Category taxonomy design begins with a discovery phase that combines stakeholder workshops, existing data review, and hypothesis development to identify the full universe of potential call types. Categories are then prioritized by business impact and built in sequence, starting with the highest-volume and highest-impact call types. Each category is defined by a combination of keyword phrases, proximity rules, and speaker attribution logic that captures the specific call behavior it represents. The taxonomy is validated through sampling and refined iteratively before being activated at scale. In this engagement, that process produced more than 40 distinct categories organized across three tiers.
What is a repeat call, and why does reducing repeat contact volume matter
A repeat call occurs when a member contacts the organization more than once about the same underlying issue, typically because the first interaction did not produce a resolution. Repeat contacts are costly on multiple dimensions: they increase total call volume and handle time, they occupy agent capacity that could be applied to first-contact resolution, and they indicate a member experience failure that, if persistent, degrades satisfaction and loyalty. Identifying the root causes of repeat contacts is the first step toward designing the process, self-service, and training interventions that reduce their frequency. In this engagement, repeat calls accounted for 73,144 interactions and 18% of total contact center volume before root cause analysis had been performed.
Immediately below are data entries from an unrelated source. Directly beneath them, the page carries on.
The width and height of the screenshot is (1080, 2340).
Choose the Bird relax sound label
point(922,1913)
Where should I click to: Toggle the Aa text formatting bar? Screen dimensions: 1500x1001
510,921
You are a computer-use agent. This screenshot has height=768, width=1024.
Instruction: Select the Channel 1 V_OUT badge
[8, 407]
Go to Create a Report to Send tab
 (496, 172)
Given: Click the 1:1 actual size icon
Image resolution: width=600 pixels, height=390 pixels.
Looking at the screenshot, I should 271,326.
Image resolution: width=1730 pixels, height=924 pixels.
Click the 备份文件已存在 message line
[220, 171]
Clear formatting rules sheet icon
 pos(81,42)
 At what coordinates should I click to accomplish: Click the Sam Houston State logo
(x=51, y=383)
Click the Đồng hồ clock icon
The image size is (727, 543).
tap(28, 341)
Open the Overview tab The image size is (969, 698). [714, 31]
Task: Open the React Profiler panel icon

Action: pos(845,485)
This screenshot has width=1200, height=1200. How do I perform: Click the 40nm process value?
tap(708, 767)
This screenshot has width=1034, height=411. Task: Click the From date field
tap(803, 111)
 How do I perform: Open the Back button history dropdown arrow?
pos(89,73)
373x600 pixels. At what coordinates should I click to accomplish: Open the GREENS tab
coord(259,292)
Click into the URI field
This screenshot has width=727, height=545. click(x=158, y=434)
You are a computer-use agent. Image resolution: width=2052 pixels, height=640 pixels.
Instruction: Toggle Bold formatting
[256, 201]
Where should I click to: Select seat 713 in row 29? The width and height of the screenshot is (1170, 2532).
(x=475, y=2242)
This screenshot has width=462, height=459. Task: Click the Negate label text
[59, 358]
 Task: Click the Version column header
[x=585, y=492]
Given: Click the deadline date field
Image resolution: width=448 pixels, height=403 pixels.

How can speech analytics support agent coaching and quality management?
Speech analytics enables quality management at a scale that manual monitoring cannot achieve. Rather than reviewing 2 calls per agent per period, a speech-enabled quality management program can analyze every call for the behaviors, phrases, and patterns that predict quality outcomes. Supervisors can be directed to specific interactions requiring review rather than selecting calls at random, and coaching sessions can be informed by data patterns rather than single-call impressions. Over time, this produces more targeted coaching, faster skill development, and more consistent application of quality standards across the agent population. The contact center optimization programs Andrew Reise designs are built to make this shift from sampled impressions to complete evidence.
What is a self-service deflection strategy, and how does speech analytics support it?
A self-service deflection strategy identifies which call types can be resolved through digital channels such as a website, app, IVR, or chatbot without requiring agent assistance, and designs the interventions needed to shift member behavior toward those channels. Speech analytics supports this strategy by quantifying the volume of calls by type, identifying the member questions and transactions most amenable to self-service resolution, and tracking changes in call volume following self-service deployments. Without accurate call driver data, self-service investment is often misallocated toward channels that do not match actual member behavior. For organizations serving large member or customer populations, this kind of data-grounded deflection strategy is typically the highest-return application of speech intelligence.
How do you extend a speech analytics program across multiple lines of business?
Extension across lines of business follows the same methodology as the initial build: discovery workshops to identify the call driver hypotheses specific to each line of business, category library design and build, call studies to validate category performance, and a prioritized framework for activation. Categories built in the initial line of business often provide a transferable foundation. Many customer experience categories such as repeat calls, confusion, escalations, and positive experience signals apply universally, while product and transaction categories require line-specific development. A strategic category framework developed at program outset provides the roadmap for efficient multi-line-of-business expansion, which is exactly what Andrew Reise delivered here before handing the program to the organization to operate independently.